News
Release
FOR IMMEDIATE RELEASE
September 13, 2006
Contact: Special Agent Ramona Sanchez
Public Information Officer
(602) 664-5725
Truck
Driver Sentenced for Hauling Marijuana
TUCSON – Timothy
J. Landrum, DEA Special Agent-in-Charge and Paul K. Charlton, U.S.
Attorney today announced that Martin Antonio Campa-Corella, 34, of
Mexico, was sentenced yesterday to 121 months imprisonment and 60 months
supervised release, by United States District Judge John M. Roll, in
Tucson.
On June 1, 2005,
the Drug Enforcement Administration arrested Campa after Border Patrol
agents discovered 4,293 pounds of marijuana in the tractor-trailer
the defendant was driving. The defendant had been stopped at a Border
Patrol checkpoint on I-19 near Amado, Arizona. The truck contained
pallets of tomatoes from the floor to the ceiling near the door of
the truck, but behind the boxes of tomatoes agents discovered 183 bundles
of marijuana valued between 2 and 3.4 million dollars.

******

• _Complete the following_
a – According to the press release, how many pounds of marijuana did Border Patrol agents find in the tractor-trailer?
b – Reproduce the passage of the press release from "Attorney today announced" to "3.4 million dollars.".
The entries after this are not needed for any of the work here.

******

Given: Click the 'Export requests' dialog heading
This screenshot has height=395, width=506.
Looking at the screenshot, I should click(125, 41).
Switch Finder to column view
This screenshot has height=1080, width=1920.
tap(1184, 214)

******

• _Answers for this exercise_
a – Agents found 4,293 pounds of marijuana.

b –
Attorney today announced that Martin Antonio Campa-Corella, 34, of
Mexico, was sentenced yesterday to 121 months imprisonment and 60 months
supervised release, by United States District Judge John M. Roll, in
Tucson.
On June 1, 2005,
the Drug Enforcement Administration arrested Campa after Border Patrol
agents discovered 4,293 pounds of marijuana in the tractor-trailer
the defendant was driving. The defendant had been stopped at a Border
Patrol checkpoint on I-19 near Amado, Arizona. The truck contained
pallets of tomatoes from the floor to the ceiling near the door of
the truck, but behind the boxes of tomatoes agents discovered 183 bundles
of marijuana valued between 2 and 3.4 million dollars.